Pero Nomadland no es solamente una denuncia en segundo plano de todo lo anterior (a Zhao no le hacen falta discursos ni momentos definitorios para dejar caer sus cargas de profundidad), sino que es la historia de los últimos años buenos de una generación que creyó tener un futuro asegurado. Y además sin necesidad de cebarse en sus desgracias, al contrario, los presenta con un delicado respeto, ahondando en sus fortalezas y debilidades, filias y fobias, incoherencias y tristezas. No se trata de dar voz fílmica a una iniciativa política que les haga visibles ante la sociedad y les facilite un techo estable, jubilación digna y/o un entorno afectuoso, sino mostrar las razones que --por una impensable carambola de la vida-- les impele a imitar a los pioneros, a aferrarse a un estilo de vida nómada --con su inevitable puntito de romanticismo libertario-- como última prueba de su dignidad, de su desganada lucha por la vida.
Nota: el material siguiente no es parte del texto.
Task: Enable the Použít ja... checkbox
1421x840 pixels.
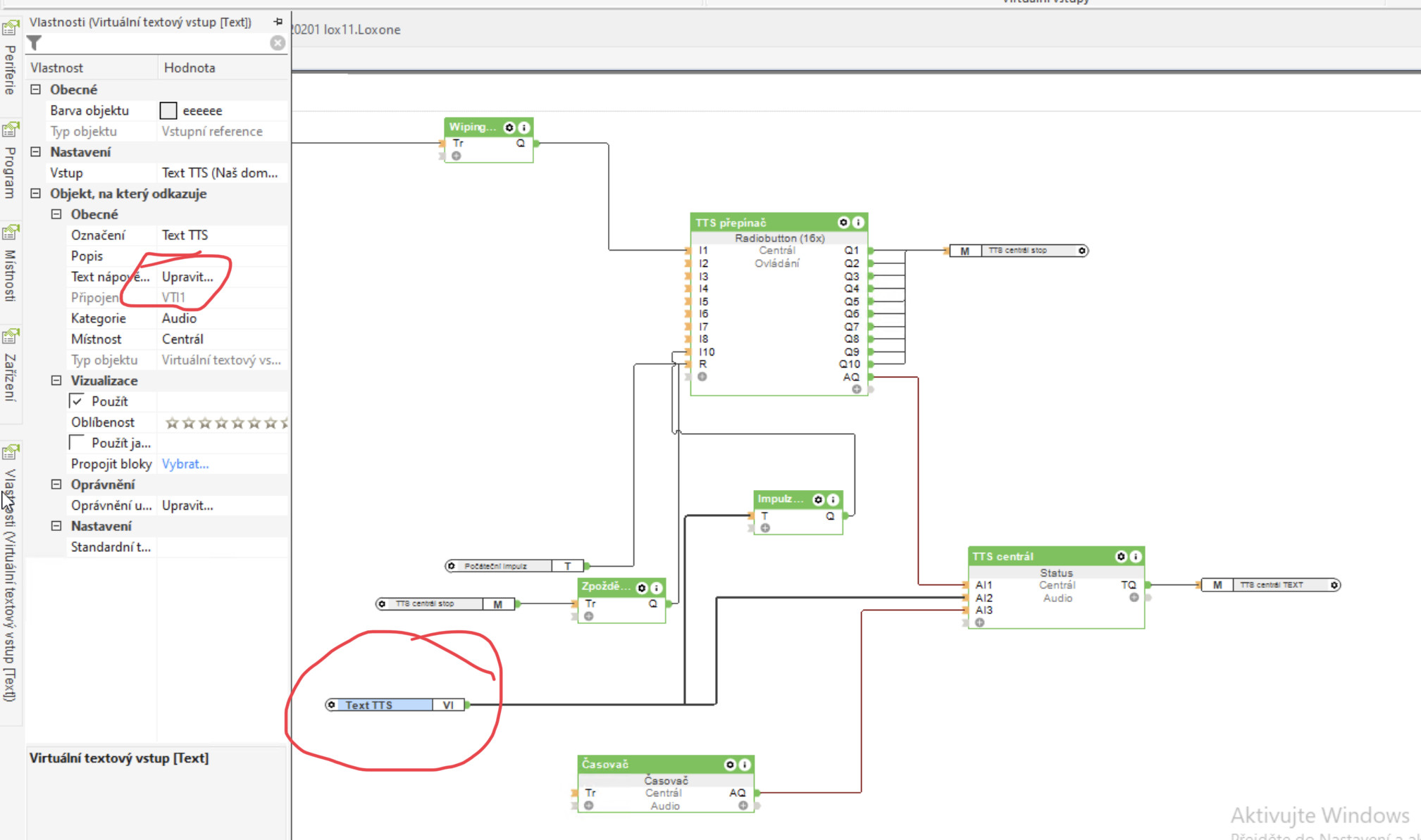Action: (x=77, y=443)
Las vidas de sus protagonistas casi siempre están asociadas a una pérdida, y nadie opta por expresar su rabia o su felicidad a través de la transhumancia motorizada. Para algunos está la esperanza de instalarse cerca de sus hijos y nietos, la garantía de que los días de ir de acá para allá terminarán; pero para Fern es algo más, es la necesidad de sentirse aún con fuerzas para mantener su independencia, lo único que le queda. Nomadland no expresa una filosofía de la vida como elección de vida, y aunque es posible que a la mayoría les agrade la sensación de libertad que destila, muy pocos dejan de añorar su pasado de clase media sedentaria. Apenas les queda una esperanza: que sus descendientes puedan recuperar el terreno perdido por ellos y reconectar --aunque débilmente-- a un sueño americano que debería reciclarse severamente para seguir actuando como estímulo a una nueva generación de estadounidenses.
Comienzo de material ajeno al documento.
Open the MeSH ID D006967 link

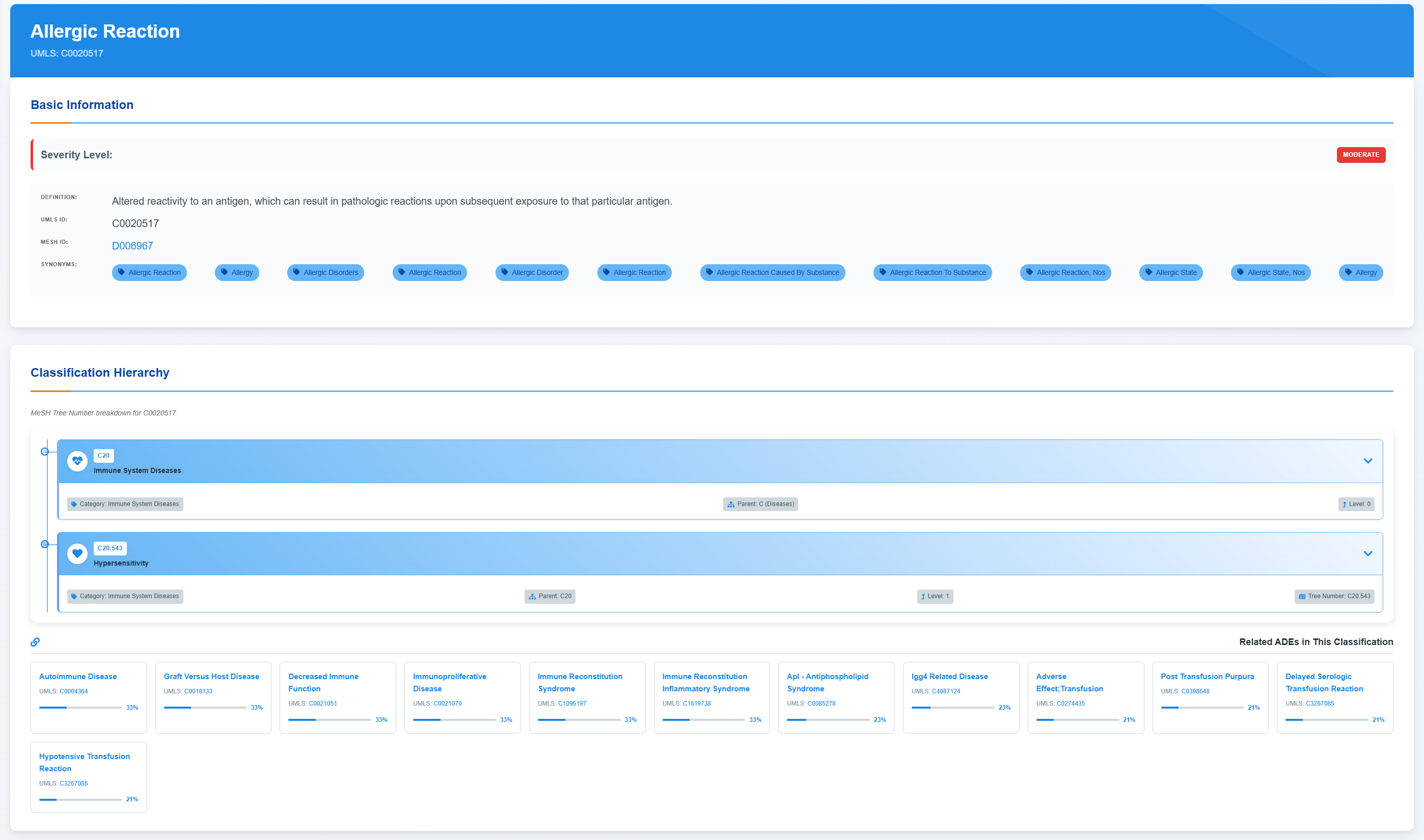tap(132, 246)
La historia fluye a través del día a día y con los habituales altibajos emocionales, encuentros imprevistos, descubrimiento de poemas de tremenda fuerza, paisajes deslumbrantes y solitarios, Acción de Gracias sentados en la mesa de buena gente desconocida, de cenas frías en la oscuridad de la furgoneta un miércoles por la noche en medio de la nada, instantes en los que es imposible no sentir penita por Fern y por la gente con la que se cruza en su camino. Zhao no pierde nunca de vista la humanidad de los personajes, ni trata de armar un relato ejemplarizante ni incremental en su dramatismo; es más bien una sucesión de escenas en forma de balance, inoculando al espectador un estado de ánimo, el que justamente busca su directora
Nomadland es un filme que dará que hablar por muchos motivos: su estilo, su punto de vista crítico, su directora, sus imágenes potentes. De entre todas sus bondades yo me quedo con su capacidad para mostrar humanidad a partir de detalles apenas insinuados y con una idea fuerza sobre la que reflexionar: el debate entre la autenticidad a la que se suele acceder tras una debacle vital que nos hace destilar lo mejor de nosotros mismos o el hundimiento para siempre en la irrelevancia y el anonimato. Dura moraleja para un filme con tan pocas estridencias visuales.